Despite already being one of the largest companies in Canada, Shopify’s growth runway could still be very long from here. In Canada, e-commerce is still relatively close to its infancy compared to other developed countries. In 2019, online retail accounted for about 4% of all Canadian retail sales. By April 2020, online retail represented more than 11% of all retail sales in Canada. The pandemic has proven that consumers are capable of making that switch. The longer this pandemic runs, the better it looks for companies like Shopify.
Dividend companies can add stability to your portfolio
As mentioned previously, dividend companies tend to be less volatile than growth companies. They also tend to suffer less-severe losses during periods of downturn. Because of this, new investors would be wise to hold strong dividend companies in their portfolio. One stock that investors should consider holding is Bank of Nova Scotia (TSX:BNS)(NYSE:BNS). The company is a component of the Big Five — a group of five banks that dominates the Canadian banking industry.

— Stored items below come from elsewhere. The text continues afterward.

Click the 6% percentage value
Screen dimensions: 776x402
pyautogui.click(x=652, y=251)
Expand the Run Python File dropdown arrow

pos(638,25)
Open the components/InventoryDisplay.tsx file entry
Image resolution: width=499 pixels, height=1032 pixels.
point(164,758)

Bank of Nova Scotia is a Canadian Dividend Aristocrat, having increased its dividend in each of the past nine years. This indicates that the company’s management is capable of handling its capital intelligently. Bank of Nova Scotia also offers a very attractive forward dividend yield of 4.64%. As the economy continues to strengthen, companies operating in the financial sector could see a boost to their business. This is a good stock to hold over the short and long term.
Allocate a small portion of your portfolio to home-run stocks
A home run stock can be defined many different ways. To me, a home-run stock is a company that could generate a 10 times return over the next decade. While that may sound amazing, it’s very hard for a company to do that. Investors should also be aware that investing in home run stocks is much riskier than investing in a blue-chip company. However, if the right stocks are chosen, then investors could see excellent returns. One potential home-run stock is Topicus.com (TSXV:TOI).

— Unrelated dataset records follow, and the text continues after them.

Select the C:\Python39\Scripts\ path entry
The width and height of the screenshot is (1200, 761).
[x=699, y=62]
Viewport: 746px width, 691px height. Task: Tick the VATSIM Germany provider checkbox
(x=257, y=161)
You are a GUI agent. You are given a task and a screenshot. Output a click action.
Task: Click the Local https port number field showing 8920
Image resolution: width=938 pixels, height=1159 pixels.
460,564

The reason I’m very bullish on Topicus is because of its close ties to Constellation Software. Topicus was a subsidiary of the larger tech company until February of this year. Both companies are acquirers of vertical market software businesses, but Topicus differentiates itself by focusing on the highly fragmented European tech industry. If Topicus can take advantage of the wealth of experience that Constellation has to offer, it could generate outstanding gains from here.